Exercise objective
Repeat only the lines below from the one that contains "This screenshot has width=1009, height=547." through the final line, exactly. Omit pictures.

Records for this exercise Start Marker

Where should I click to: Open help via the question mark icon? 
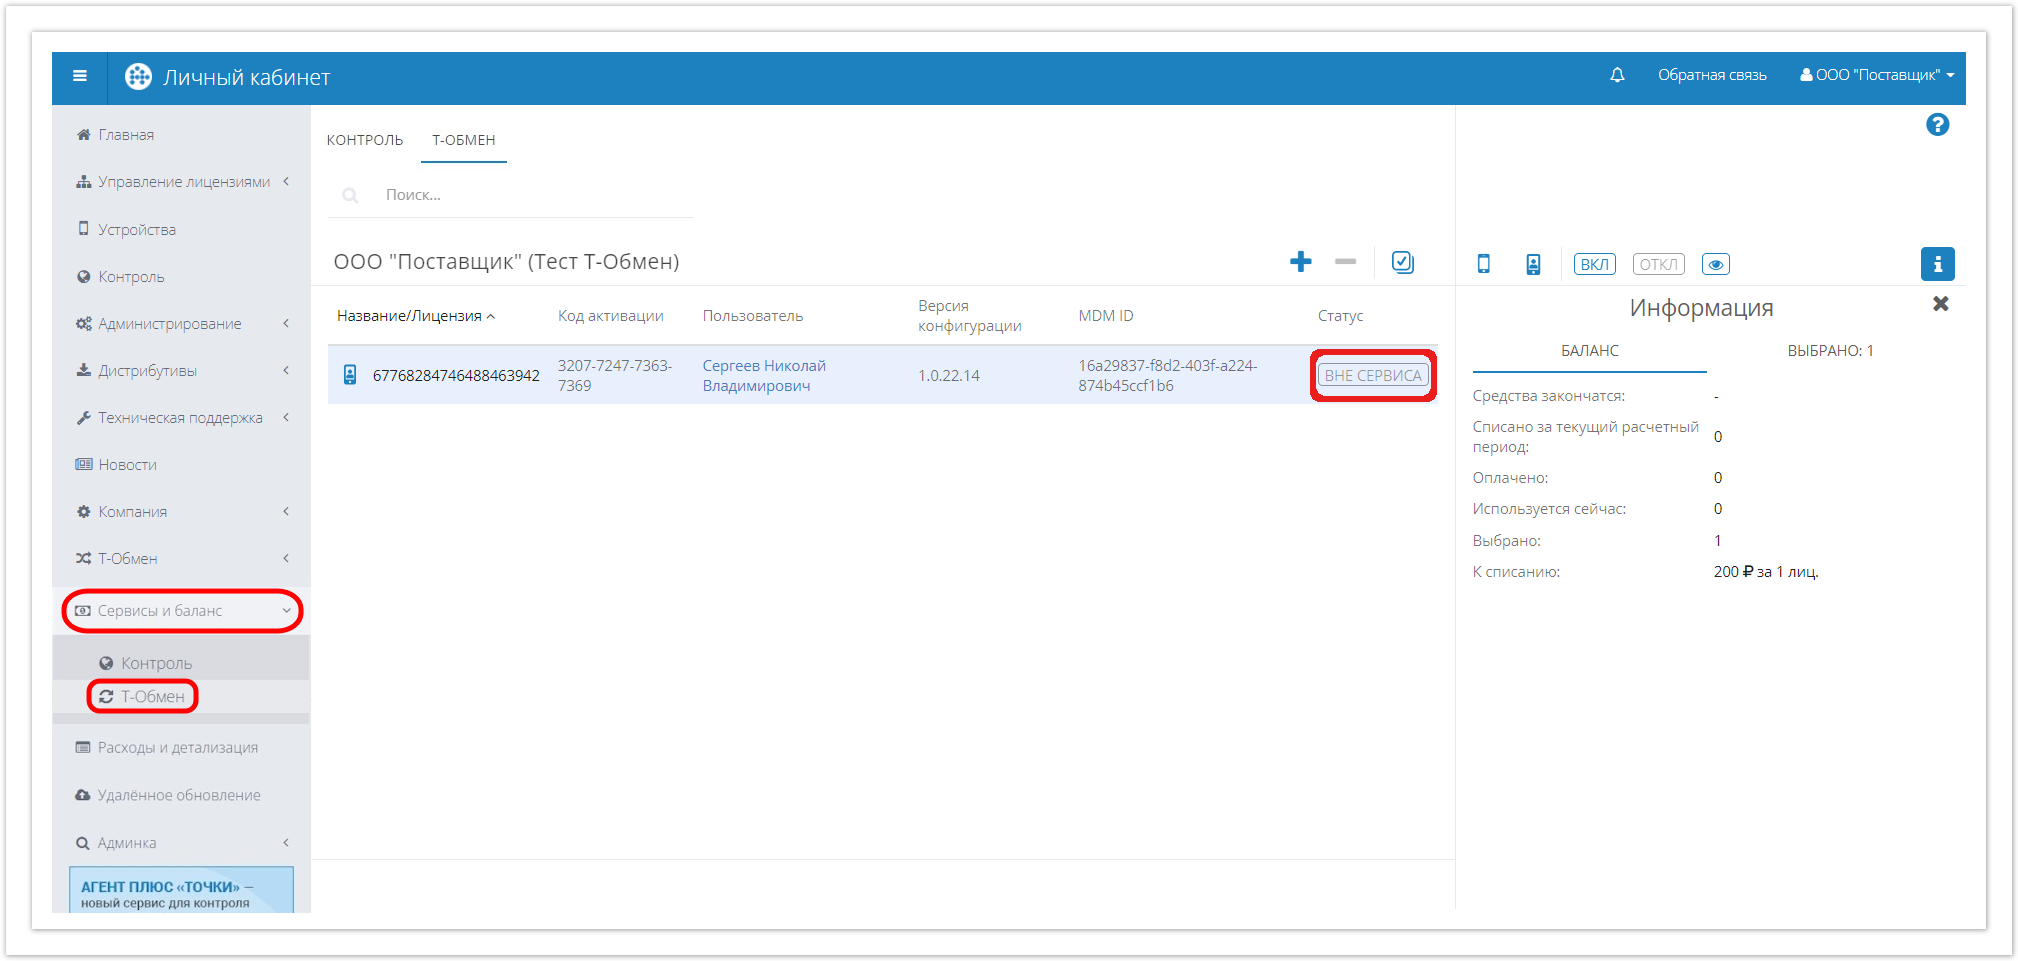[1937, 125]
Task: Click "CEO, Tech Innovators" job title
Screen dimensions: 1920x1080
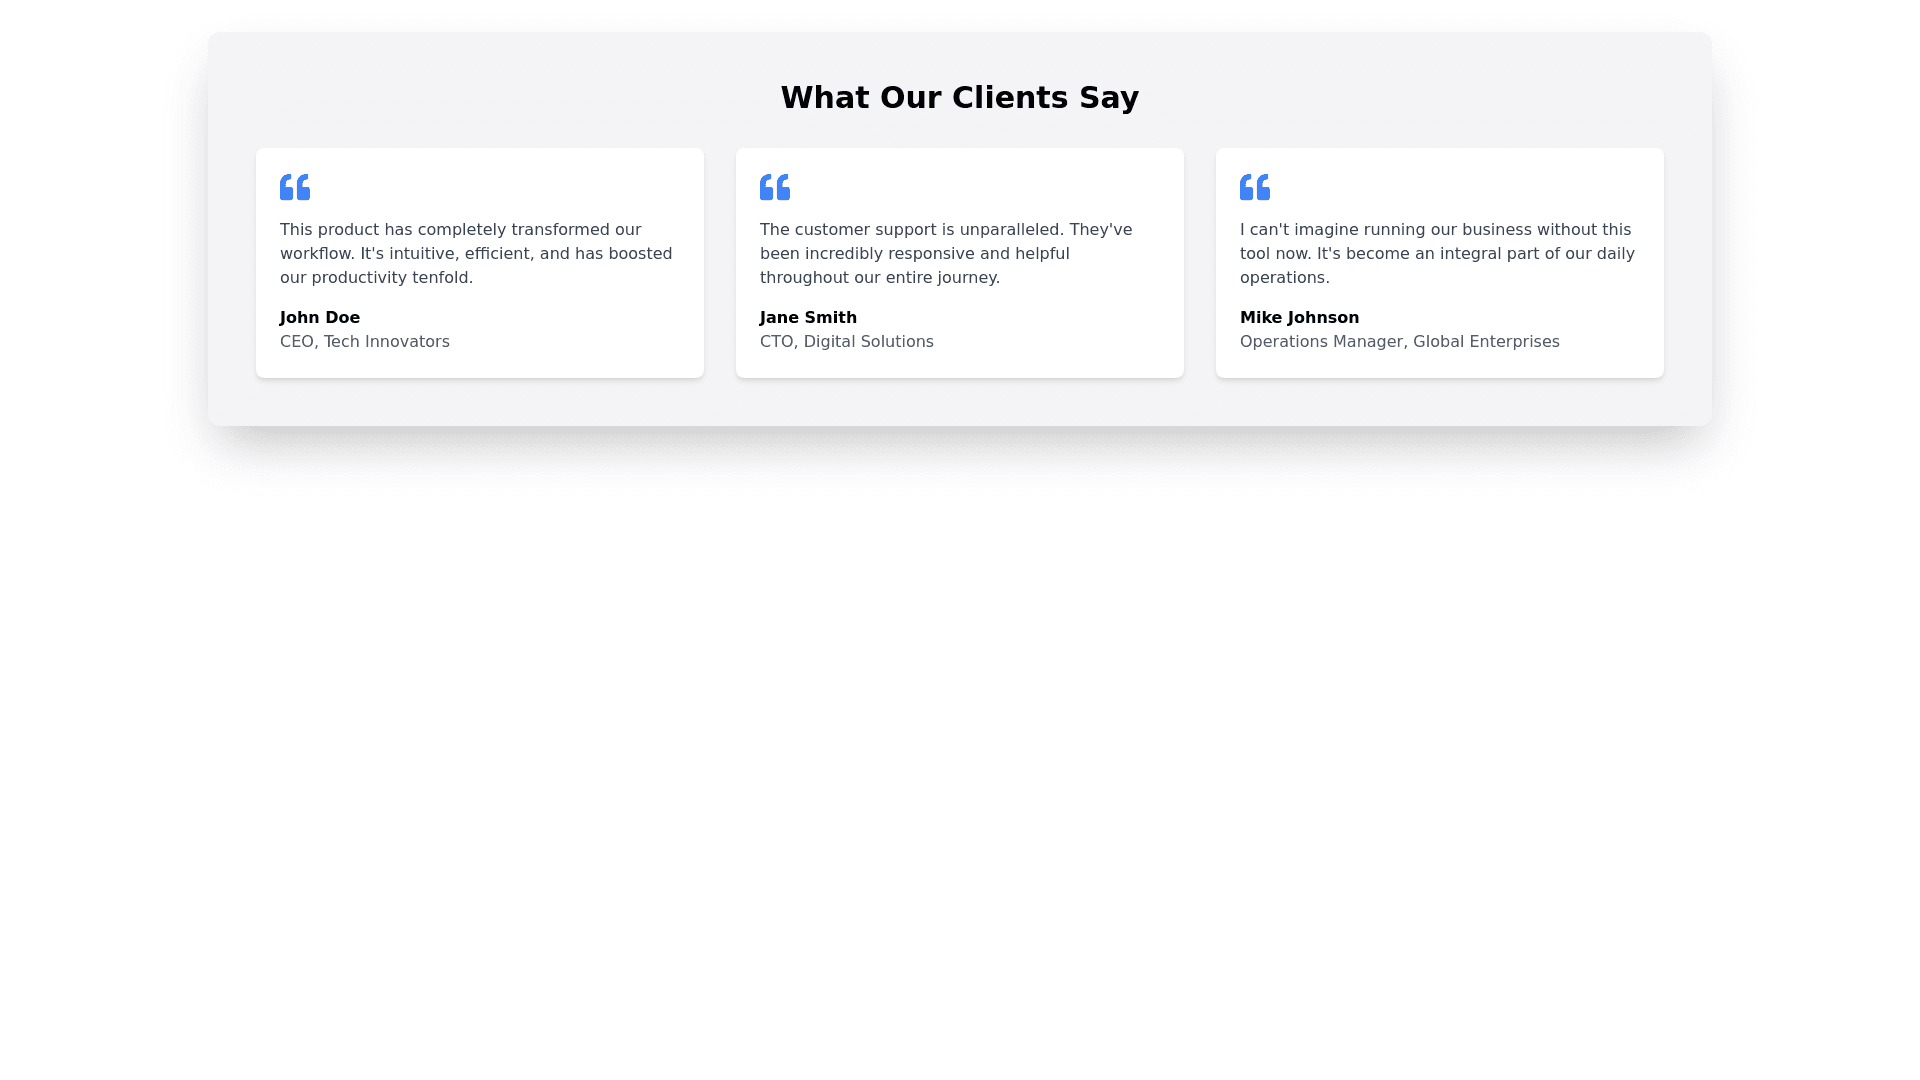Action: (x=365, y=342)
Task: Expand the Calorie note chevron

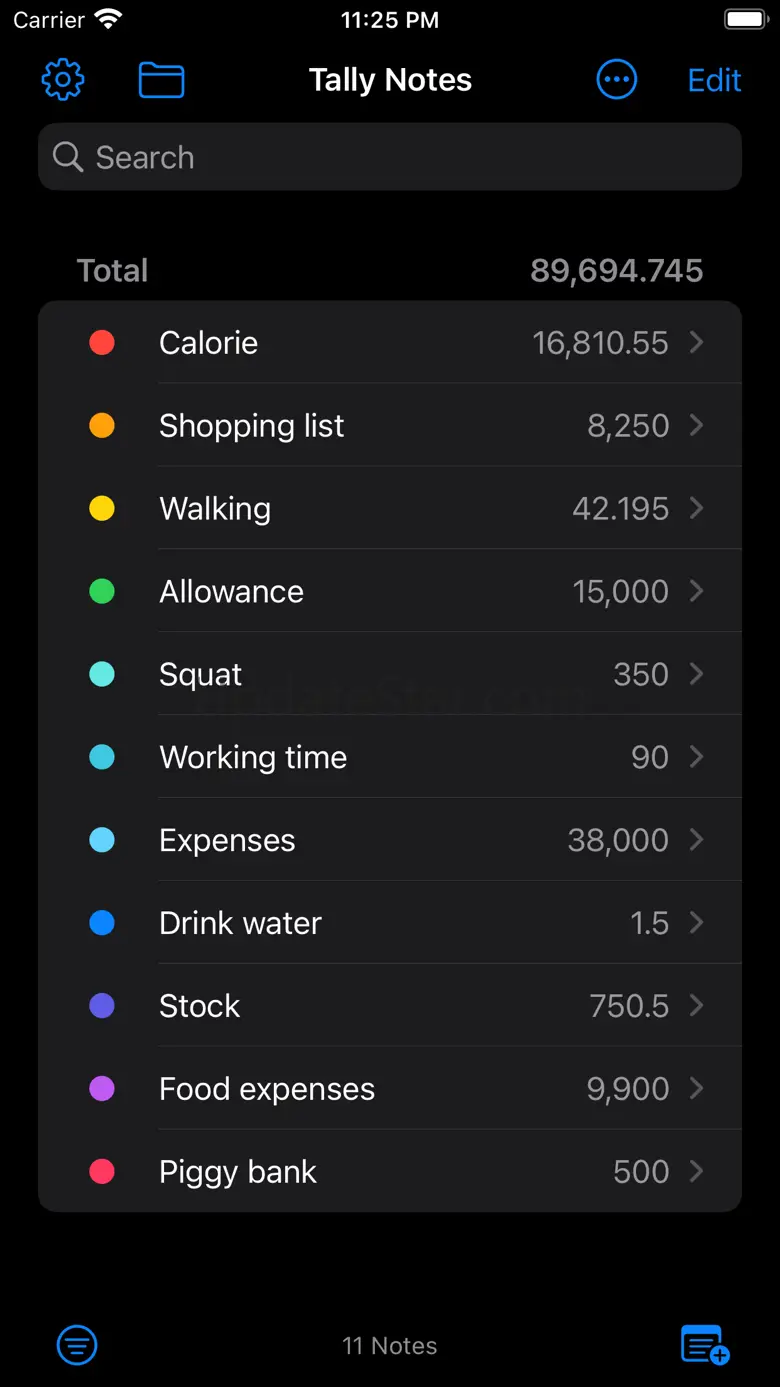Action: pyautogui.click(x=697, y=343)
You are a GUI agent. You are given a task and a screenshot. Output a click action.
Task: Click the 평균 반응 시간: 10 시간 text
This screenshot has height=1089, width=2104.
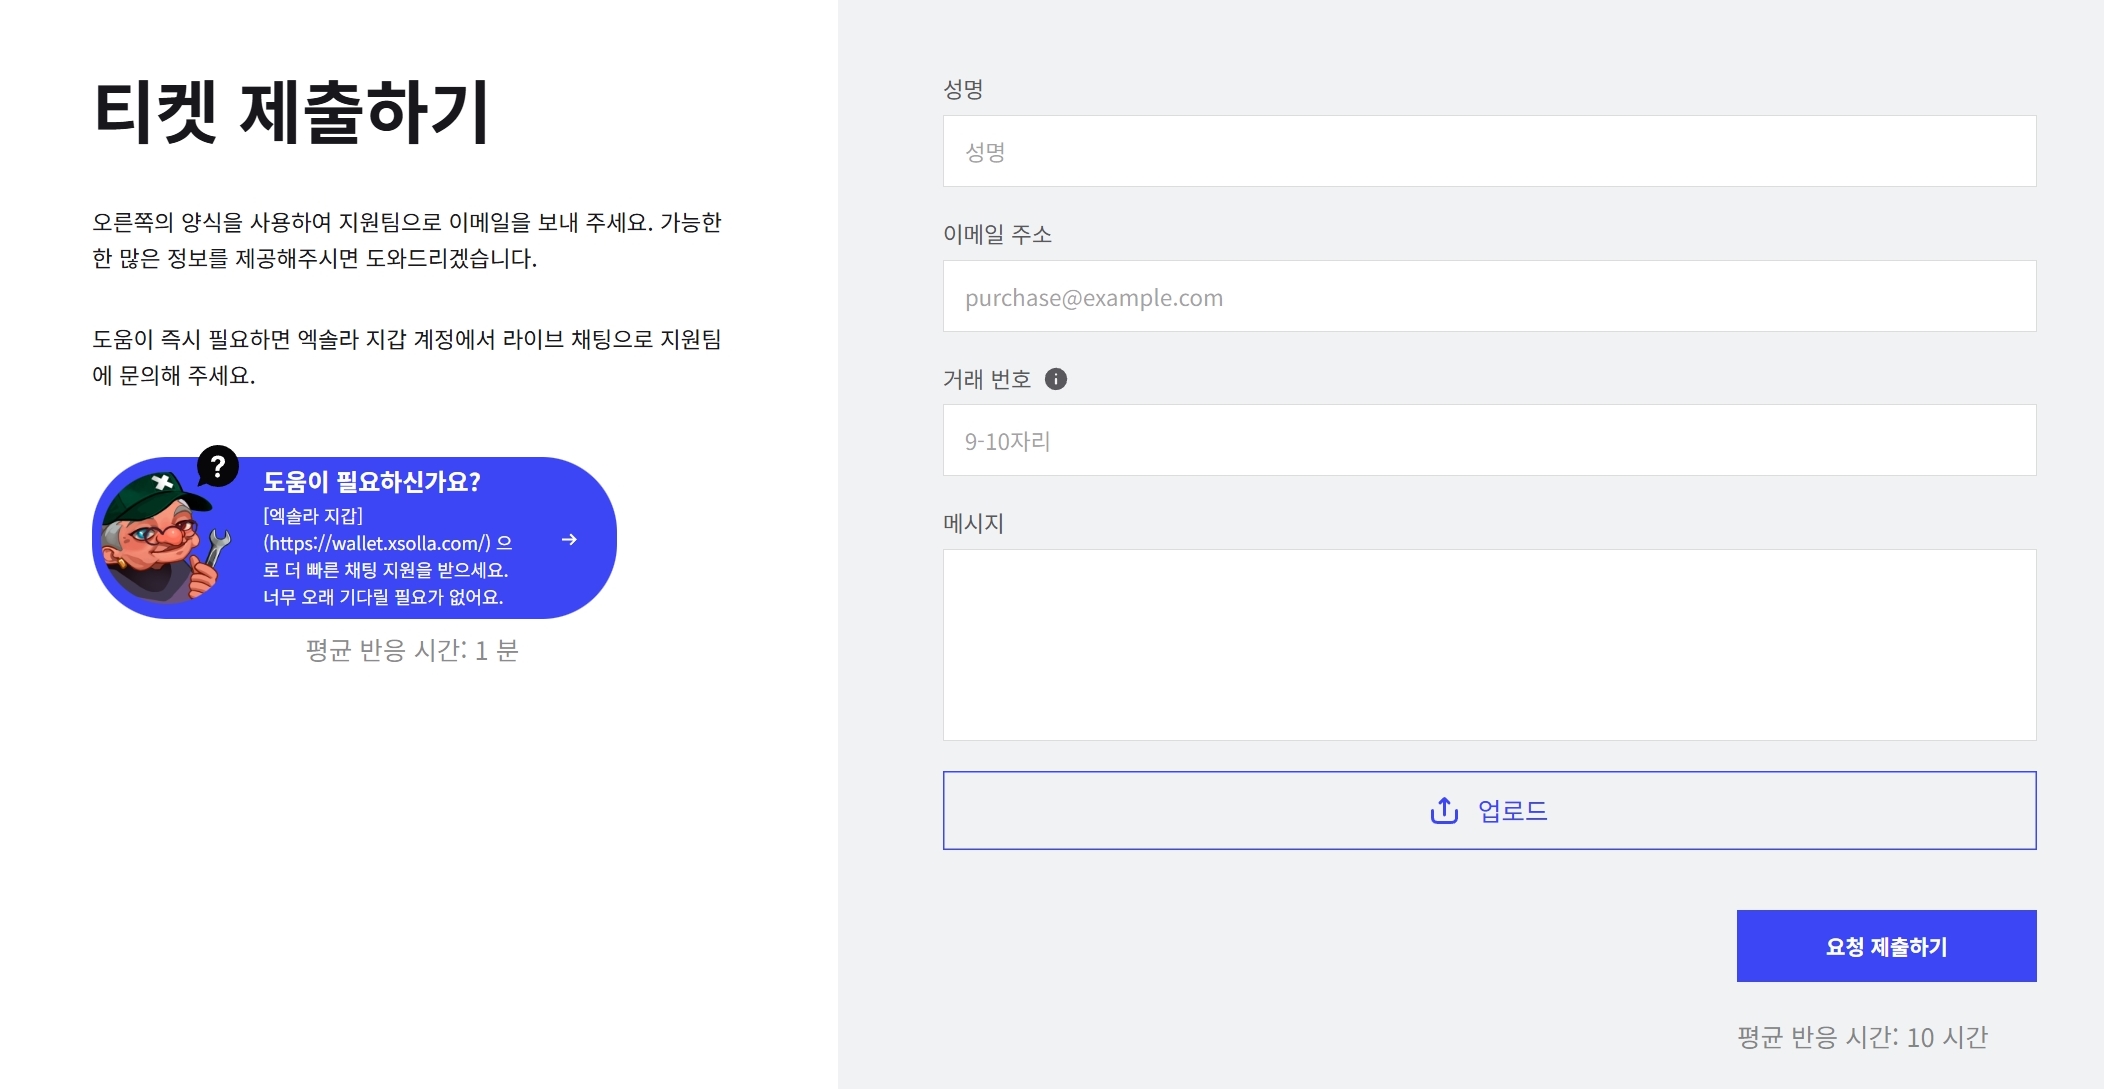pos(1862,1037)
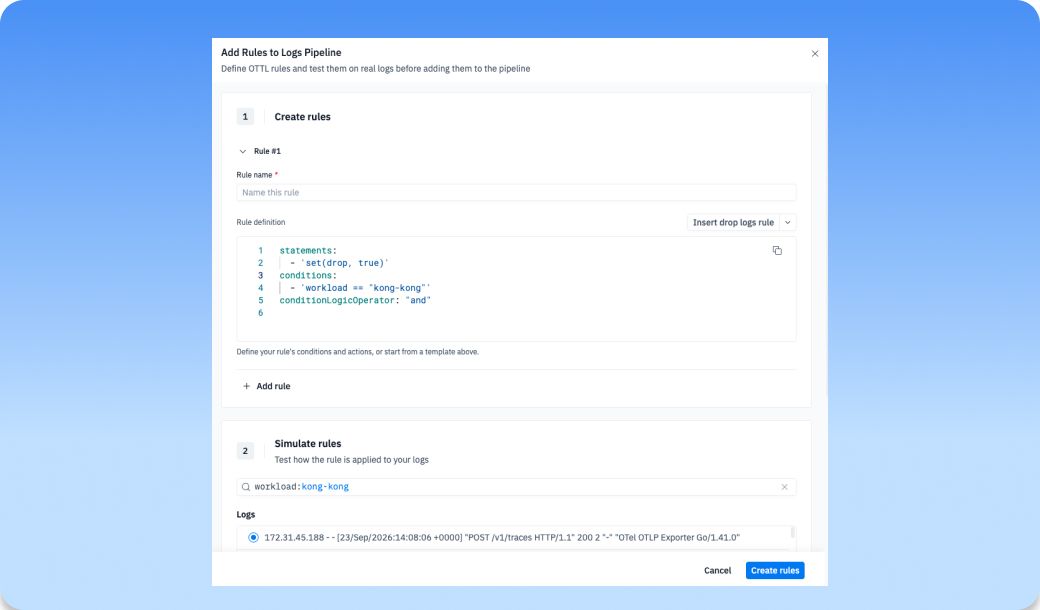This screenshot has height=610, width=1040.
Task: Insert drop logs rule template
Action: (x=733, y=222)
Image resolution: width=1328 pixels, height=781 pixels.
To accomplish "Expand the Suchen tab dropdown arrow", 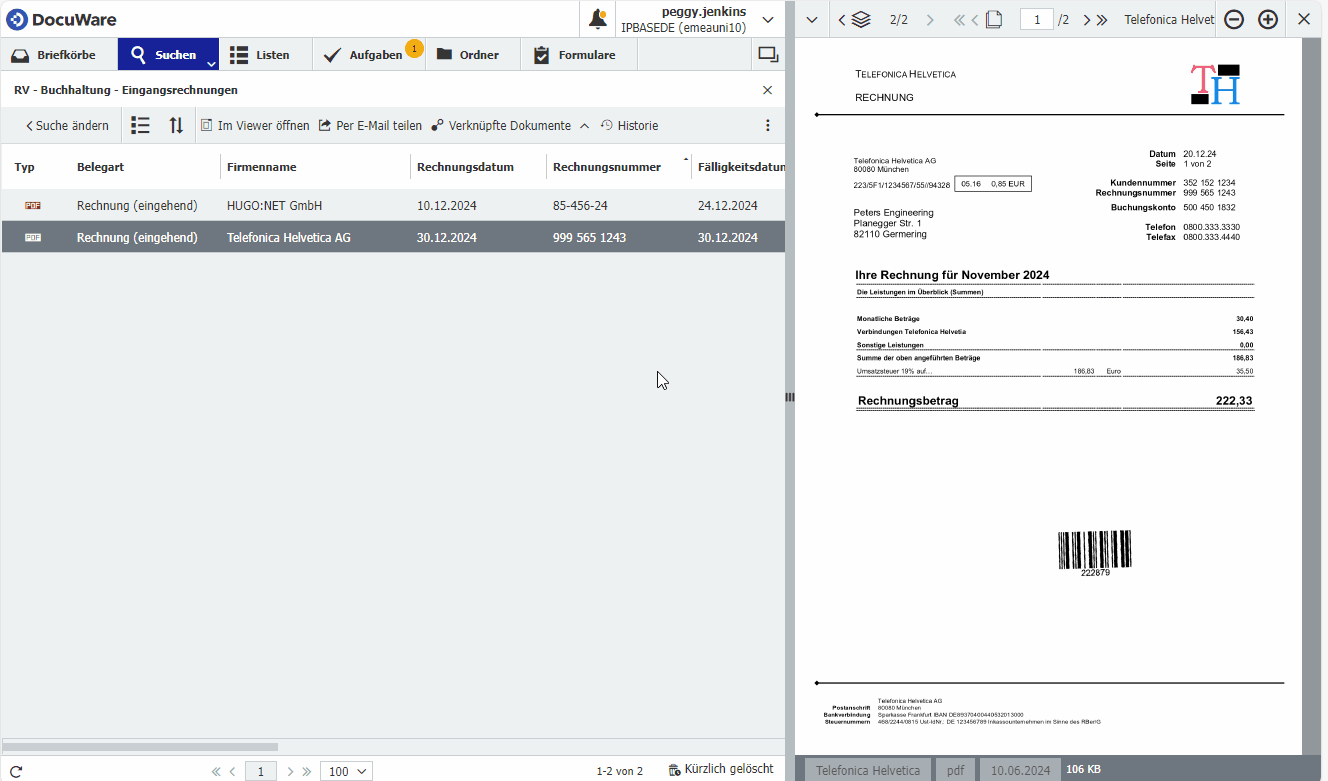I will (211, 63).
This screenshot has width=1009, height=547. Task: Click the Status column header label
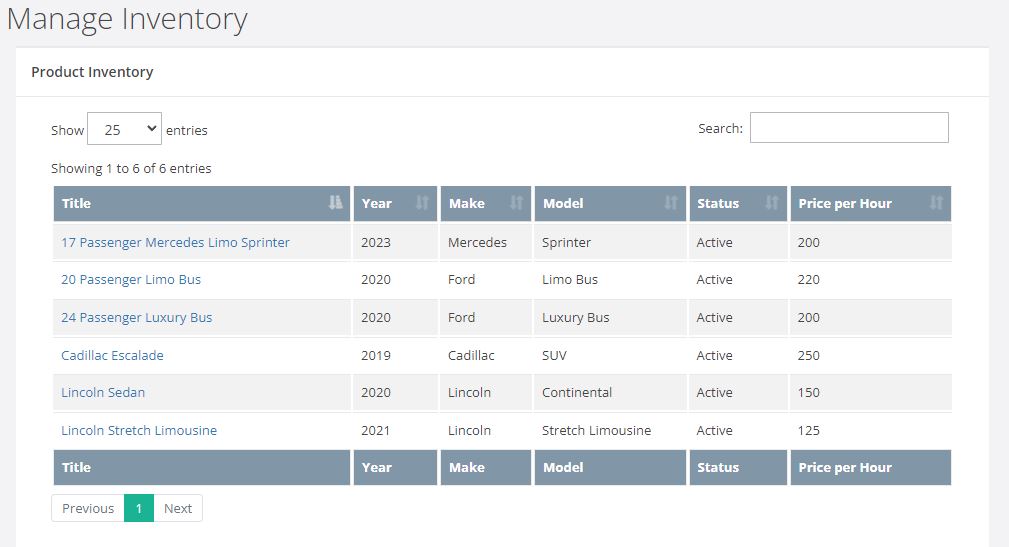click(x=718, y=203)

Records for this exercise End Marker

Task result
This screenshot has width=1009, height=547. Task: Click the Status column header label
click(x=718, y=203)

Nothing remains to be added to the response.